The stock had surged more than 15% on Friday to close at $5.92, clawing back much of a June slide to an all-time low of $4.47, as investors weighed a week of deep job cuts against signs the Cosmos remained on track for year-end production.
Even after that rally, Lucid sat down about 44% for the year and roughly 72% over twelve months.
Leadership Overhaul
The delivery preview lands in the middle of the deepest management shake-up of Lucid‘s short history as a public company.
Silvio Napoli, formerly chairman and chief executive of Switzerland’s Schindler Group, took over as CEO on June 1, ending a roughly 14-month interim stretch under Marc Winterhoff.
Three weeks later, on June 22, the company said Winterhoff had departed as chief operating officer as it scrapped the role, the latest in a run of senior exits that has turned over much of the team built under founder Peter Rawlinson.
The same day, the company began cutting about 18% of its US workforce, a reduction affecting 705 jobs at its Arizona plant and targeting roughly $158 million in annual savings.
The move follows a 12% cut ordered in February and, for the first time, reaches hourly production staff alongside an entire shift at the Arizona plant.
Napoli has framed his early priorities around execution and cost, telling staff his focus would fall on “cost competitiveness and streamlining” the organization.
Winterhoff’s exit marked roughly the fifteenth departure of a senior executive since October 2023, by EV‘s count, an exodus that has reshaped almost the entire senior team.
Saudi Arabia’s Public Investment Fund, which holds about 56.8% of Lucid and has repeatedly bankrolled the struggling maker, remains the financial backstop, even as its growing exposure raises the stakes for management to deliver on this year’s defining targets while narrowing losses.
Chief among those targets is the Cosmos, whose launch and start of production anchor Lucid‘s 2026 plan, the milestone the fund is counting on alongside steady gains on cost and efficiency under Napoli.
A European restructuring now under review, which could strip out up to 40% of the company’s staff there, stands as the clearest sign of that cost push.
Catalysts Into 2027
Cantor flagged a run of potential catalysts over the next twelve months, weighted toward late 2026 and 2027.
The firm expects the commercial launch of a robotaxi service with Uber and Nuro in the fourth quarter, the first revenue from a partnership that has expanded to about 35,000 vehicles and drawn $500 million in total Uber investment.
Hands-free highway and city driving autonomy is slated for the second half of this year, ahead of a DreamDrive Pro subscription that Cantor pencils in for the first half of 2027.
Completion of the AMP-2 plant in Saudi Arabia is expected between the fourth quarter and the first half of 2027, the site where Lucid plans to build its midsize models.

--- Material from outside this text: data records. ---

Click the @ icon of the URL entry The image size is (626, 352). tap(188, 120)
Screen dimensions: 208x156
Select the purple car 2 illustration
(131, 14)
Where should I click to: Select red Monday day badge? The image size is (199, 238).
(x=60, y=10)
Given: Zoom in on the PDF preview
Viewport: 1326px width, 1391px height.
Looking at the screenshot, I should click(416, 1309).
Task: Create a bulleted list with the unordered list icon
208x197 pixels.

The midsize program, led by the sub-$50,000 Cosmos, is due to launch around the end of 2026 or early 2027, the lineup management views as its path into higher volumes.
Lucid recently hired a 30-year Ford manufacturing veteran to run the Saudi plant, a sign the cheapest model in its lineup is nearing production, even as management cautions that the midsize will not lift 2026 volumes and that the 2027 ramp is what counts.
Lucid reports second-quarter deliveries in early July, the first read on whether the Gravity rebound Cantor expects has arrived.
Earnings follow in August, when Napoli is expected to set fresh production and spending targets and detail the cost program now under way.